The helium survey revealed a sharp change in the He content. Against a background of low values of \(0.5\)–\(2.0 \cdot 10^{-3}\) vol. %, anomalous contents of up to \((20\)—\(30) 10^{-3}\%\) stand out, corresponding to deep faults. At the same time, higher helium anomalies are associated with faults having a greater depth of occurrence (below the Conrad surface). Anomalies of He content in the aquifer of Paleogene and Upper Cretaceous deposits indicate ruptural disturbances in the Mesozoic rocks, representing a manifestation of the development of deep faults \((4)\). The complexity of the structure of the faults themselves and of the broad zones of disjunctive dislocations of platform formations may lead to displacement of concentration peaks relative to the fault line established from seismic data \((5)\). Apparently, this also explains the westward displacement of anomalous peak 5. A helium anomaly of medium intensity 3 correlates with a peak of the magnetic field, but is also displaced westward of the fault.

Fig. 1. 1 — observed values of helium concentration, 2 — values of the vertical component of the magnetic field \(\Delta Z\), 3 — diffraction points according to DSS, 4 — Meso-Cenozoic sediments of the Trans-Urals, 5 — zones of tectonic disturbances in the Earth’s crust according to seismic data. \(d_0^M\) — Mohorovičić boundary, \(d_4^K\) — Conrad boundary, \(d_3^K\) — base of the granite-gneiss complex. \(a\) — East Ural trough, \(b\) — Trans-Ural uplift.

Determination of the concentration of He in groundwater makes it possible to identify and trace deep faults as pathways of intensive He migration to the Earth’s surface and provides an economical method of regional geophysical investigations.

It should be noted that in the water samples there was no correlation between the content of He and of radioactive elements.

1. Along with He, Ar is produced in the Earth’s crust through electron capture by \(K^{40}\).
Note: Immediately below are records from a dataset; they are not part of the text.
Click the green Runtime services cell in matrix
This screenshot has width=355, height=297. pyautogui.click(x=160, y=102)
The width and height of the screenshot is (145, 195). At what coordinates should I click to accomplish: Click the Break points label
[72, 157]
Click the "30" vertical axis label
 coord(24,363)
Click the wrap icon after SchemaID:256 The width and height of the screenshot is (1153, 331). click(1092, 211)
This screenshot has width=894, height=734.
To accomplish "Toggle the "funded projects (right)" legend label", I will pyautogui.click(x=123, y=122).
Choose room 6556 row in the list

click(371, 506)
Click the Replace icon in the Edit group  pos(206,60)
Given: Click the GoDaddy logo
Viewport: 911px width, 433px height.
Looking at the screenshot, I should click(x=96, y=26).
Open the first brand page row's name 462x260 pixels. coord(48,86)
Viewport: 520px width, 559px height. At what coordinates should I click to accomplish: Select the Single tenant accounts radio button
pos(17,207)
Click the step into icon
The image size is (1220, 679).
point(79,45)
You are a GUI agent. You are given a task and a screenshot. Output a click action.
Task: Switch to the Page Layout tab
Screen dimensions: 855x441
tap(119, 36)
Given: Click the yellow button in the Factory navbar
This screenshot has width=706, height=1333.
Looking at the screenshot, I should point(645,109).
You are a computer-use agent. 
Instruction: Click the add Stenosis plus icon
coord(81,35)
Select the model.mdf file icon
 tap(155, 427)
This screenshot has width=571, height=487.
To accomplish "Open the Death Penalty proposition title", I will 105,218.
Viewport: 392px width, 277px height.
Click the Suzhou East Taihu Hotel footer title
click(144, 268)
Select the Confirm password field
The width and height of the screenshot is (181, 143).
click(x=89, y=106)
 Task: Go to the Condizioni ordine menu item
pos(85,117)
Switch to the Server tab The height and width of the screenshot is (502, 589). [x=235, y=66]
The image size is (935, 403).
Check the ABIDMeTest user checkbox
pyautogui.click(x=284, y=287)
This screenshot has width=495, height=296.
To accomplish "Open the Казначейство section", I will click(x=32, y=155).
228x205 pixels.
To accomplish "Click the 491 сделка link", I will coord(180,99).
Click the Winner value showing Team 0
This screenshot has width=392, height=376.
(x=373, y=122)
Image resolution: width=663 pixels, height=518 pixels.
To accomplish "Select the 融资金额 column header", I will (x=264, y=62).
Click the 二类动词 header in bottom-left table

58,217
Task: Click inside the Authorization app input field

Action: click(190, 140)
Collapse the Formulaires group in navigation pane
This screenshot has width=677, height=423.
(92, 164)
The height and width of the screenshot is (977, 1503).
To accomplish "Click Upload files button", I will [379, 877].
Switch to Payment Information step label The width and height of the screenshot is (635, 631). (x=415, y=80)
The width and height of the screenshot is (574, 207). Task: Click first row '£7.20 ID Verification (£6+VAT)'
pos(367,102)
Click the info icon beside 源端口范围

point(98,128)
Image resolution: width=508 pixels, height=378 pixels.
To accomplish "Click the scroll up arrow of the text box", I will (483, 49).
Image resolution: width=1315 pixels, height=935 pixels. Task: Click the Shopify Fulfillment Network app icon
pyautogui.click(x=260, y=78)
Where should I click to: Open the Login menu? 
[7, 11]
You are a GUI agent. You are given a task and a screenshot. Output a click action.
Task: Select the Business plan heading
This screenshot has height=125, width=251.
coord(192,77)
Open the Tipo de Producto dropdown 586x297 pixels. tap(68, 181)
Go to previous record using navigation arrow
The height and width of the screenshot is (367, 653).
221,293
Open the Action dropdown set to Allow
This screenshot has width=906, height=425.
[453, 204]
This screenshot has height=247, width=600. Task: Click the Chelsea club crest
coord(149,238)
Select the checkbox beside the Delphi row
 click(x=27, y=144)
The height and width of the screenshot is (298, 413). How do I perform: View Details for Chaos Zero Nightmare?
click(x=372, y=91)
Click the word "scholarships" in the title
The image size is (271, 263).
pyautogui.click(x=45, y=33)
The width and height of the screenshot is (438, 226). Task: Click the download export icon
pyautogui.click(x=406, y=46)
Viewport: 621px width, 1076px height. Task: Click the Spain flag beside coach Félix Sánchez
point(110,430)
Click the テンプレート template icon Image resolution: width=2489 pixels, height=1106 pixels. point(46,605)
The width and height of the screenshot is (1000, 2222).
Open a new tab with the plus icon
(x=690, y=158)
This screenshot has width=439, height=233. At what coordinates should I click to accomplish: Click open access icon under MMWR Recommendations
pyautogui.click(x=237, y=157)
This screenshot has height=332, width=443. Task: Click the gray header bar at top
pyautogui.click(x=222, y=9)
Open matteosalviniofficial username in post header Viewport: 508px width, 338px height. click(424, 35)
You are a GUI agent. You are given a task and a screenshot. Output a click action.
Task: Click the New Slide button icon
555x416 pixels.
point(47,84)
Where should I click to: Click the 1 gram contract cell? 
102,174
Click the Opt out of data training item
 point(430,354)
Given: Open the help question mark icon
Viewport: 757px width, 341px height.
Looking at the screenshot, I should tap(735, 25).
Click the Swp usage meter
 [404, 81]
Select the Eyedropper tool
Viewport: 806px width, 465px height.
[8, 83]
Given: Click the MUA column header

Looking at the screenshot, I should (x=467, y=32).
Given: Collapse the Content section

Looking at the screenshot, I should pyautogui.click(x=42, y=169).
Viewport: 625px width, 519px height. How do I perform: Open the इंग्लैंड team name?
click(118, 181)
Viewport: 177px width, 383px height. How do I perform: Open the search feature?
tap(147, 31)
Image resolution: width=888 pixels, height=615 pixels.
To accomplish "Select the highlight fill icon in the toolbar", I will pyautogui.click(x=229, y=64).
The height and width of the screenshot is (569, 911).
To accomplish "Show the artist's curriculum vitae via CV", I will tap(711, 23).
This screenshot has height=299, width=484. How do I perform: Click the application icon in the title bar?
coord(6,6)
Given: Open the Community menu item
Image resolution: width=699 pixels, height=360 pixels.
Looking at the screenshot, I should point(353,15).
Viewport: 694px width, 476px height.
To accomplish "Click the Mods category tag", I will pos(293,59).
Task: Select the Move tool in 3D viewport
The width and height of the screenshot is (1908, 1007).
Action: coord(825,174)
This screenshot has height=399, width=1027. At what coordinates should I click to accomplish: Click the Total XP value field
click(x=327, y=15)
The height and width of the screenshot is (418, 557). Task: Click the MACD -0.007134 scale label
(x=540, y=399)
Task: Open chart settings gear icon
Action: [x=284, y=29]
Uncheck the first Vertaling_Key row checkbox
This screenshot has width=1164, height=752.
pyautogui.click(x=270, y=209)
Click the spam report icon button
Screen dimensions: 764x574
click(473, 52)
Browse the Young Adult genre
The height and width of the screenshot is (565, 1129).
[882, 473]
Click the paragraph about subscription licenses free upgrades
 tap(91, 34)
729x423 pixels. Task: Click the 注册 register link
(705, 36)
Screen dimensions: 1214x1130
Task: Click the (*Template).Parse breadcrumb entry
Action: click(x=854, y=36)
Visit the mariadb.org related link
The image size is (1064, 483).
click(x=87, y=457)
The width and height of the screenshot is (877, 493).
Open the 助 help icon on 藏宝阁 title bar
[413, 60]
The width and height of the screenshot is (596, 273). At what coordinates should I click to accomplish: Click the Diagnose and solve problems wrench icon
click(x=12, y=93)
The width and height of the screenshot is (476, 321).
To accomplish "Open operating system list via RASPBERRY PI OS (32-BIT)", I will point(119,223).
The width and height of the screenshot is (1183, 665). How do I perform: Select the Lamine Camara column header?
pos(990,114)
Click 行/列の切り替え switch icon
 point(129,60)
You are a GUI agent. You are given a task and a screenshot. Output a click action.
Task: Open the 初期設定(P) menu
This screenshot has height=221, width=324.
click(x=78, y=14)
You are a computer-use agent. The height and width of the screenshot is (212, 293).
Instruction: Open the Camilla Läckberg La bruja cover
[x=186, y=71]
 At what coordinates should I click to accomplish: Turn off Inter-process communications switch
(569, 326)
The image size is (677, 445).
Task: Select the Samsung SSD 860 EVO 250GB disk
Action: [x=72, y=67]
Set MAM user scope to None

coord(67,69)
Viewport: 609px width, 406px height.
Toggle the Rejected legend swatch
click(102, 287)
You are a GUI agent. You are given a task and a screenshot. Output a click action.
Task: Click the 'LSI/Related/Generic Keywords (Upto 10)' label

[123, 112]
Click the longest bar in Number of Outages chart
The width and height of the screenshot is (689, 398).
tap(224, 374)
If, as an approximation, the average potassium content in the Earth’s crust is taken to be 2%, then the rate of argon formation is about 4400 tons/year, which is roughly twice the annual generation of He. The preservation of argon in minerals, as shown by the potassium–argon method of determining absolute age, is somewhat higher than that of He. However, argon is present in natural gases in weight concentrations comparable to He \((^{2})\). Therefore the study of the distribution of argon in groundwaters may also provide information on rupture tectonics. The range of increase in potassium content from ultrabasic rocks to acid rocks is at least an order of magnitude smaller than that for the radioactive elements that are sources of He \((^{6})\). Therefore, combining helium and argon surveys may provide additional information on tectonic structures and on the composition of rocks through which groundwater movement occurs.

CITED LITERATURE

\(^{1}\) A. P. Vinogradov, Gas Regime of the Earth, Chemistry of the Earth’s Crust, 2, “Nauka,” 1964.
\(^{2}\) V. P. Yakutseni, Geology of Helium, L., 1968.
\(^{3}\) N. I. Khalevin, V. S. Druzhinin, V. V. Dolgikh, in: Deep Structure of the Urals, “Nauka,” 1968.
\(^{4}\) N. I. Arkhangel’skii, in: Regularities in the Formation and Distribution of Mineral Deposits in the Urals, 2, Sverdlovsk, 1962.
\(^{5}\) V. N. Bashorin, in: Materials of the First Ural Conference of Young Geologists and Geophysicists, Sverdlovsk, 1967.
\(^{6}\) A. P. Vinogradov, Geochemistry, No. 7 (1962).